When we interact with others, we’re actually playing games—from power games to sexual games and competitive games. Most of these games are destructive and are being played unconsciously. By understanding and recognizing the games we play, we can start to take control of our responses and develop more fulfilling and secure relationships. Published in 1964, this was one of the first books to examine what happens during daily social interactions. It’s like a basic handbook of Transactional Analysis (TA), and Eric Berne’s insights are still being used by psychotherapists and counselors in therapy and clinical practice today. In this Games People Play summary, we’ll explain the psychology of human relationships, give an overview of Transactional Analysis and the types of games people play. For the full details, examples and tips, do get a copy of the book, or get a detailed overview with our complete book summary bundle.
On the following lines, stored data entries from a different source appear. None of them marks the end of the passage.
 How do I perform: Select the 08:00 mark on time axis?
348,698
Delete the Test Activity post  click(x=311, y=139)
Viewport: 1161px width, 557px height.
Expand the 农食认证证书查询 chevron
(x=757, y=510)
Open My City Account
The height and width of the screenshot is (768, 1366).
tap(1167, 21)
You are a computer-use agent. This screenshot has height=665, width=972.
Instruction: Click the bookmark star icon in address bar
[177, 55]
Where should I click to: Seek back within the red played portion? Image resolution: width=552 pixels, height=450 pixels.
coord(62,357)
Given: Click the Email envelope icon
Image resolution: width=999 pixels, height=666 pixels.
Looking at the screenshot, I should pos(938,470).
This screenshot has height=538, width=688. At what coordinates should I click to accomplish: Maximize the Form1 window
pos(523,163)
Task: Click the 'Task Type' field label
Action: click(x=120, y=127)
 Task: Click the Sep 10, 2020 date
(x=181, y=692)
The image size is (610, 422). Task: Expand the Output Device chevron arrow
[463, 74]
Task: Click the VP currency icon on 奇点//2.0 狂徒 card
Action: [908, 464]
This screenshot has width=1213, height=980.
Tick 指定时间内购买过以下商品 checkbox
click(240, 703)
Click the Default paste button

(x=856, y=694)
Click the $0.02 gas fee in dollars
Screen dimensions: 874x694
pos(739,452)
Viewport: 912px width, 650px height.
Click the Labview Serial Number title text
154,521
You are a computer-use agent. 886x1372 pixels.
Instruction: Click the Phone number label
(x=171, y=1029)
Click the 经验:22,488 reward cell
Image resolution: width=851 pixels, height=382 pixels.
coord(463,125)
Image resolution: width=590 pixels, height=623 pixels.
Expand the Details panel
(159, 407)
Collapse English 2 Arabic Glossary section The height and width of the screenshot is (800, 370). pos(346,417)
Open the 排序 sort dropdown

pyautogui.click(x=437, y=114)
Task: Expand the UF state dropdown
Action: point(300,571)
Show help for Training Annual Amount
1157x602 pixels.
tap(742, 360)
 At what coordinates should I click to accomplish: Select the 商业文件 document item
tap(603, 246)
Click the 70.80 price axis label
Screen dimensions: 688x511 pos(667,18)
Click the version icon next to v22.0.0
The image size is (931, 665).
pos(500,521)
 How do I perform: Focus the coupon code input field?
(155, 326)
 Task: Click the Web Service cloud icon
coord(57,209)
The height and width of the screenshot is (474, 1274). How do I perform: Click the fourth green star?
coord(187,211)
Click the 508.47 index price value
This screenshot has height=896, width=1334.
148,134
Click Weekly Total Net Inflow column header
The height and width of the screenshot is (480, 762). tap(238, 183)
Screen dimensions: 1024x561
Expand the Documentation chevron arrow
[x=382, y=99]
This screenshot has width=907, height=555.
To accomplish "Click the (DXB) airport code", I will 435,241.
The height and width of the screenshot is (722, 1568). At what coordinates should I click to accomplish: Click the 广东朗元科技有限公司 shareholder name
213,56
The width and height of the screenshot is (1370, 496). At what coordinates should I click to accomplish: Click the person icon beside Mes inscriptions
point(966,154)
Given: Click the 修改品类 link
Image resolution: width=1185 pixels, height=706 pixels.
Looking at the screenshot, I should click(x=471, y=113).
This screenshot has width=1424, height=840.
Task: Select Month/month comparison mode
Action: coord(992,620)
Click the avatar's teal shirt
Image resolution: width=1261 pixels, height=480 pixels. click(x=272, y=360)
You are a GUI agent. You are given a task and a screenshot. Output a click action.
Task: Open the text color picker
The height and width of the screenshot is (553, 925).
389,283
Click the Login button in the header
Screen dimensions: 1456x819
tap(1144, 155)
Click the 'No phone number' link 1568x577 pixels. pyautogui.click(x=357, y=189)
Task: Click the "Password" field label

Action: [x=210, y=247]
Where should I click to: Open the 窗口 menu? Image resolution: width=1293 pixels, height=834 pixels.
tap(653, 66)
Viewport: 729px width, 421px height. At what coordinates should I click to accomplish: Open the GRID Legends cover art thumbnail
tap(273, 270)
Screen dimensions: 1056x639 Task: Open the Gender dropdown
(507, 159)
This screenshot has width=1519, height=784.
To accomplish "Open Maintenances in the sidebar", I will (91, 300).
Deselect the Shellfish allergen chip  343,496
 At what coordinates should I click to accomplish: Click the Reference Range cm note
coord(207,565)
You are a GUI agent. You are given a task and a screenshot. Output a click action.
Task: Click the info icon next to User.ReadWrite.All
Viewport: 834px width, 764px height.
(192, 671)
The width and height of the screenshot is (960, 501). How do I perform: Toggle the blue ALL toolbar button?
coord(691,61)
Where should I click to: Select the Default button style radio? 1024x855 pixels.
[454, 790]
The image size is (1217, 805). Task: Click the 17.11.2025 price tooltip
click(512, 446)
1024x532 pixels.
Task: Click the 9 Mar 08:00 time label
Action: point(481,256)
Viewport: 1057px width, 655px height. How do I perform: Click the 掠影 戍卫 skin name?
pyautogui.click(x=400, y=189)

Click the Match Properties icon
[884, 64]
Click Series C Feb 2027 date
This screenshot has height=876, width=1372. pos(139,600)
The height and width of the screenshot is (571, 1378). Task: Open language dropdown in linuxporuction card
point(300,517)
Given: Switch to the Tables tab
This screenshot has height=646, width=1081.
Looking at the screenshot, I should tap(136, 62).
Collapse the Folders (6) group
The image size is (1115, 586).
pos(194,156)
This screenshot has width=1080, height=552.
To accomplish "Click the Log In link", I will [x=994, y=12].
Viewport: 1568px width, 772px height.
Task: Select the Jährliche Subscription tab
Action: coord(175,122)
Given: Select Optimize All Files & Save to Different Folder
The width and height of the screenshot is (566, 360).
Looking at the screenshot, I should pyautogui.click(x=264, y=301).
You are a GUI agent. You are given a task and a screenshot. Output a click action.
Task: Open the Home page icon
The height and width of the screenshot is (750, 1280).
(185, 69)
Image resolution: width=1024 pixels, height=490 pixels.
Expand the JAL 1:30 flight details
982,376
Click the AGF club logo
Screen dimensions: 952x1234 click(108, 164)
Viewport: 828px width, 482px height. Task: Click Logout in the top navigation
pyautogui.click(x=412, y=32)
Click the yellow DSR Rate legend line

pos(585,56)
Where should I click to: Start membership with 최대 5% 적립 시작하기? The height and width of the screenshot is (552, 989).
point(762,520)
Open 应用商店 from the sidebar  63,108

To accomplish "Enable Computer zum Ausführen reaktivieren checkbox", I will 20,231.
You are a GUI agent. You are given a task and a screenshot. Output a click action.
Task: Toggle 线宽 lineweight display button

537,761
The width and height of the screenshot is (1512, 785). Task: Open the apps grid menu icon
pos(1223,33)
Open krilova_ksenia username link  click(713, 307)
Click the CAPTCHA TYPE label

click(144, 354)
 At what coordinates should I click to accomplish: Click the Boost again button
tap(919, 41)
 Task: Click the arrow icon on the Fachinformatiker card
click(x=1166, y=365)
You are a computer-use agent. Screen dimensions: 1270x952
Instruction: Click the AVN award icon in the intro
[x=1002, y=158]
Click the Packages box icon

Overview of Transactional Analysis (TA)
The Role of Social Intercourse
Humans need physical, emotional and/or sensory stimuli to survive, without which our brain and body will degenerate, just like when we have no food. In short, you can actually starve from a lack of stimuli. Since physical contact isn’t always available, we seek “strokes” from others (e.g. a face-to-face greeting or a written compliment). An exchange of strokes forms a transaction, and Transactional Analysis (TA) is basically a study of the dynamics of social interaction.
We’ll now briefly outline some concepts of TA. Do get a copy of our full 14-page summary or the Games People Play book for more details on the psychological role of social interactions and the types of interactions we engage.
The 3 Ego States: Parent, Adult and Child (PAC)
Every human being has 3 key ego states, i.e. systems of emotions and related behavioral patterns: Parent, Adult and Child.
• Parent: We all grew up with parents or parental figures, and inevitably pick up some of their beliefs, gestures, vocab, emotional responses etc. We continue to carry a set of these Parental ego states throughout our lives.
• Adult: All of us also have the ability to autonomously and objectively process data and assess reality. This capability resides even in children or mentally-ill individuals.
• Child: Part of the little boy or girl you once were still lives in you. The Child ego state does not mean childishness or immaturity; it’s simply the creative, intuitive and spontaneous part of who you are.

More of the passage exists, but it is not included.